> Source extract
Published: 22 July 2007

Abstract

Introduction

Positron emission tomography (PET) is suggested for early monitoring of treatment response, assuming that effective anticancer treatment induces metabolic changes that precede morphology alterations and changes in growth. The aim of this study was to introduce multicellular tumour spheroids (MTS) to study the effect of anticancer drugs and suggest an appropriate PET tracer for further studies.

Methods

MTS of the breast cancer cell line MCF7 were exposed to doxorubicin, paclitaxel, docetaxel, tamoxifen or imatinib for 7 days for growth pattern studies and for 3 or 5 days for PET tracer studies. The effect on growth was computed using the semi-automated size determination method (SASDM). The effect on the uptake of PET tracers [¹⁸F]3'-deoxy-3'-fluorothymidine (FLT), [1-¹¹C]acetate (ACE), [¹¹C]choline (CHO), [¹¹C]methionine (MET), and 2-[¹⁸F]fluoro-2-deoxyglucose (FDG) was calculated in form of uptake/viable volume of the MTS at the end of the drug exposures, and finally the uptake was related to effects on growth rate.

> Problem set
A. According to the abstract, which breast cancer cell line were the multicellular tumour spheroids made from?
B. List every anticancer drug that the abstract says the spheroids were exposed to.

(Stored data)
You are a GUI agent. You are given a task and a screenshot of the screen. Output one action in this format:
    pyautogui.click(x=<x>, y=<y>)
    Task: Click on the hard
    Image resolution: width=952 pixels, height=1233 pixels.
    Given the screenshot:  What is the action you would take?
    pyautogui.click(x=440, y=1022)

> Expected outputs
A. MCF7

B. Doxorubicin, paclitaxel, docetaxel, tamoxifen, imatinib